Saturday, September 25, 2010

5 Reasons to LOVE Street Art

1. It's often uncommissioned = most interesting/unconventional
2. It's often politically or socially conscious
3. It beautifies public spaces and makes them more interesting
4. You don't have to pay to enjoy it (and many street artists actually have the art school training)
5. It's more available to the public than art in a gallery or museum (anyone can enjoy)
6. p.s. WHY NOT?

Sometimes street art is left alone by the city, or actually protected, as is the famous "Crack is Wack" mural, which I visited in NYC a few months ago. Other times, it is covered up.

Here are some great blogs and sites if you want to see some street art, stencils, stickers, etc. I really love the "Eco" street art!

Monday, September 13, 2010

Turning Hate into LOVE

In my last blog post, I was hoping and praying that people were marking 9/11 with love, instead of harboring hate and anger in their hearts. Holding onto hate is not only unhealthy and dangerous (for the individual and society), but it's also not very useful (usually). Perseverating on that hate/anger just makes one even more angry, stressed, raises blood pressure, etc, not to mention, possibly leading to violence.

However, take a look at these two women, who co-founded Beyond the 11th, after losing their husbands on 9/11 while 7 and 8 months pregnant - they surely had cause to be angry. Yet, they have turned their losses into love and global citizenship, reaching out to Afghani women who have also been widowed by war. Instead of viewing the situation as "us versus them," they saw the interrelatedness of their lives to these women in Afghanistan. These are the kind of actions that will "fight" the "war on terror" and make the world a more peaceful place.

Read or listen to their story here: Beyond the 11th

p.s. They also have a documentary, Beyond Belief, that is available on Netflix!

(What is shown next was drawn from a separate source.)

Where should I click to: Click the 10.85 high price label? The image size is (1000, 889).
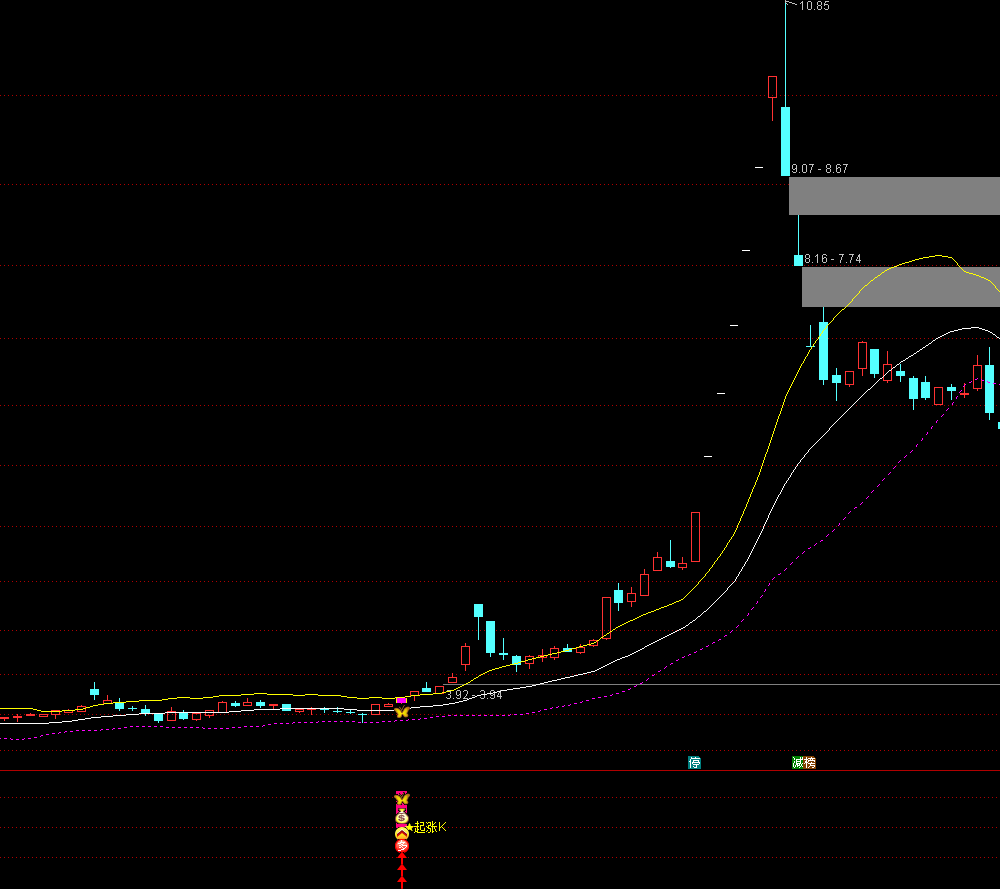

Saturday, September 11, 2010

What I Think About on 9/11

Like most people I'm hearing from today, I also remember the events of my day on September 11, 2001. It was a sad, terrible, and scary day and I needed something to make me feel safe and assure me that everything would be alright. I remember putting up the American flag with my dad at his office. On the roof of the complex we saw a green praying mantis and I quickly took it as a good omen. Then, I began to see everyone coming together, people helping each other, caring about each other. It gave me some hope that overshadowed the fear.

However, 9/11 also sparked a lot of hate that was wrongly targeted at regular people and U.S. citizens. I didn't see this at the time in my small, white farming town. However, only 30 minutes away, my husband (whom I hadn't met yet) was becoming the target of hate crimes because of his religion and the color of his skin. Psychologically, I understand that people feel the need to blame something/someone in situations like this - you try to put information and people into boxes to categorize and understand the situation. But fear, ignorance, and hate, as we have seen throughout history, can trigger people to do terrible things.

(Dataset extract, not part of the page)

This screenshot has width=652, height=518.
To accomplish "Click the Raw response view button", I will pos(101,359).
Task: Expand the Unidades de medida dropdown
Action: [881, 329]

Today, I feel like that same fear and hate have been exacerbated after years of war, children left motherless or fatherless, inaccurate media coverage, more security in airports, The Patriot Act, and political and community "leaders" that promote hate and segregation, etc. NPR has been reporting on the increased Islamaphobia and hate crimes towards Muslims and I have seen this as well - on NYC streets towards my husband, vandalism to our car, at my work, comments at the end of news articles I read... There is less tolerance, it seems, when what we really need is a cultural center that would bring people together, to learn about each other and care about each other.

Today, when I woke up and realized what day it was and that my husband was currently on the bus and train to work, I cried. Many people are marking this day with sadness and remembrances, but many are also marking it with hate. Today I am marking with love and I hope that people realize that these tragedies and events affect everyone, whether it's directly or indirectly. This morning I cried, praying that everyone who sees my husband today - on the bus, the train, the streets of Chicago - will be marking the day with love and acceptance, so that my jaanu comes home safely.

Friday, September 3, 2010

Homeless Art Museum

I can't believe I forgot to share this! It was one of the most interesting experiences I had in New York and one of the best "exhibits" I have seen in awhile (and I did go to the MOMA while I was in NYC). I was touring the Skyline with a friend in NYC and when we came down from the elevated park we found this man sitting at a table, claiming to be the Museum Director of the Homeless Museum of Art (a homeless museum).
He claimed that the stuffed coyote next to him as the Director of Public Relations and was his listener and she was telling him things. He asked about my friend and I, and when he found out that we were social workers he asked if we were just analyzing him and if our radar was going off, saying "cuckoo!" I have to admit though, we did discuss after we walked away whether (1) he did have some kind of disorder; or (2) if he was doing some kind of social experiment; or (3) he was just an eccentric artist. He was clearly an artist and gave us free entrance tickets into the museum (as shown in the picture) and told us that the ticket was good everywhere we went that day and was good until midnight - we would be in the museum for the entire day. LOVE it! Needless to say, I looked him up when I got home and the artist (Filip Noterdaeme), and ideas are fascinating! Check it out: Homeless Museum of Art.